El año pasado se publicó el genoma humano más completo hasta el momento, que incluía un 8% de ADN que, por sus características (repeticiones interminables de la misma serie de letras), había sido imposible secuenciar hasta ahora.
Al igual que el primer Genoma Humano, suponía un logro más simbólico que práctico. El nuevo pangenoma es todo lo contrario, pues servirá a los genetistas para trabajar desde un primer momento, por ejemplo, en el diagnóstico de enfermedades.
"En mi día a día va a suponer un cambio", afirma Pérez de Nanclares. "Nos va a dar más luz respecto a las variaciones que encontramos. Si lo comparamos con la población de referencia adecuada, podremos tener más certeza sobre lo que encontramos, y que tendrá más visos de ser patológico".
Qué nos une y qué nos diferencia
"Cuando el número de personas analizadas es muy pequeño y encontramos una variante", continúa, "no tenemos la certeza de si esa variante es causal de una enfermedad o simplemente es la más frecuente en una población". Con una secuencia que sirva auténticamente de referencia podrán discernir mejor las variaciones que son patológicas.

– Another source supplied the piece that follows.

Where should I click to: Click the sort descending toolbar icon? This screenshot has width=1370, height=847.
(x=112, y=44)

Pérez de Nanclares explica que, hoy por hoy, resulta imposible saber qué parte del genoma es idéntica en todos los humanos y qué parte pertenece a variaciones no patológicas. Asimismo, hoy por hoy es muy difícil discernir la influencia genética en enfermedades donde el ambiente juega también una parte importante, pero el pangenoma de referencia permitirá avanzar en este campo.
Por su parte, Gemma Marfany, catedrática de Genética de la Universidad de Barcelona y jefa de grupo del Ciberer (la red de investigación española en enfermedades raras), ha apuntado, en declaraciones al Science Media Centre, que este hito "no se trata de un salto conceptual, sino de un avance sustancial en precisión. Cuanto mayor conocimiento tengamos de nuestro genoma, mayor precisión en las inferencias genéticas del análisis".

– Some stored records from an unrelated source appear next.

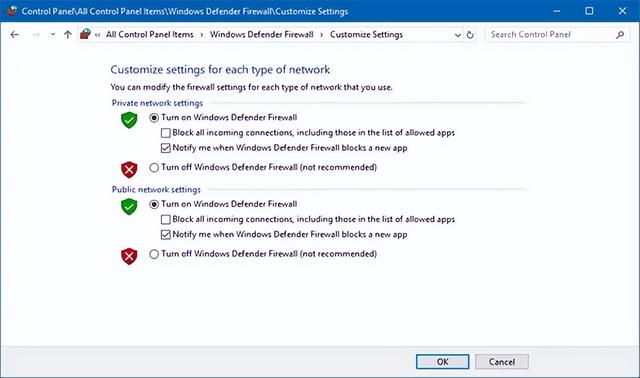Click the search magnifier icon
This screenshot has width=640, height=378.
[620, 35]
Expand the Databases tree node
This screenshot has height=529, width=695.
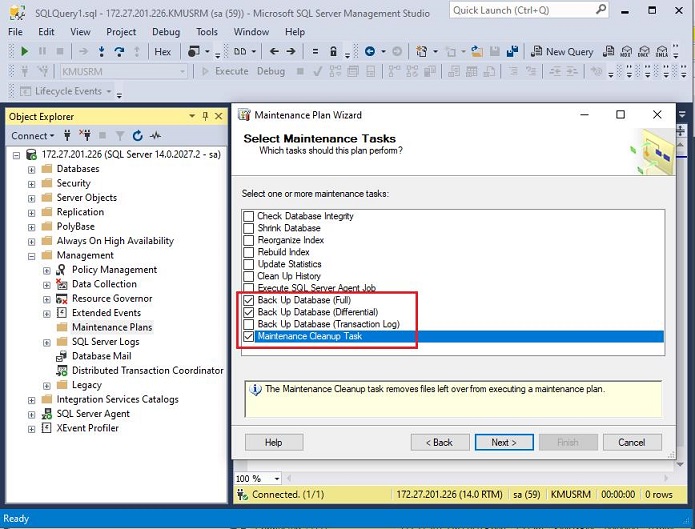(x=31, y=169)
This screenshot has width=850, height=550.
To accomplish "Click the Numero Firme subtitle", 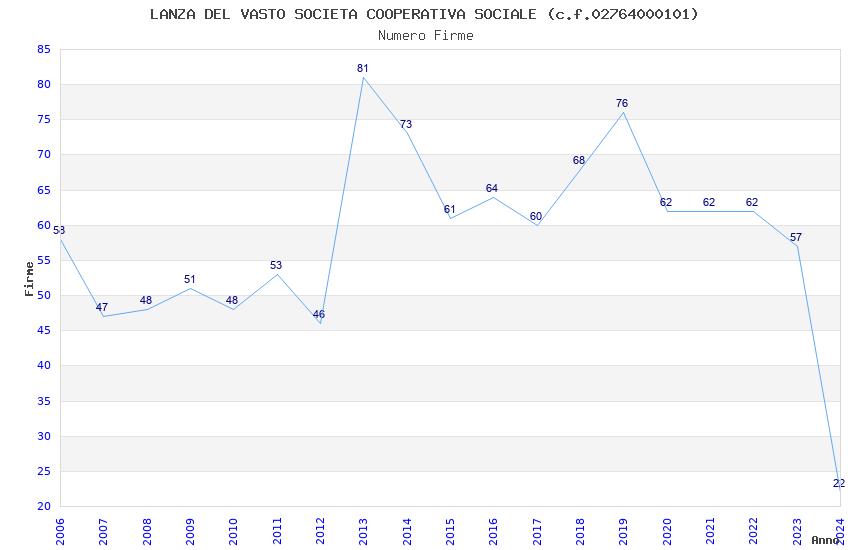I will [x=426, y=35].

Según señala, la nueva referencia "mejorará sustancialmente el diagnóstico genético, tanto el de las enfermedades raras como, especialmente, de las enfermedades complejas, en que las variantes estructurales han sido un caballo de batalla, ya que no eran fácilmente detectables con el genoma de referencia actual y las técnicas usadas hasta el momento".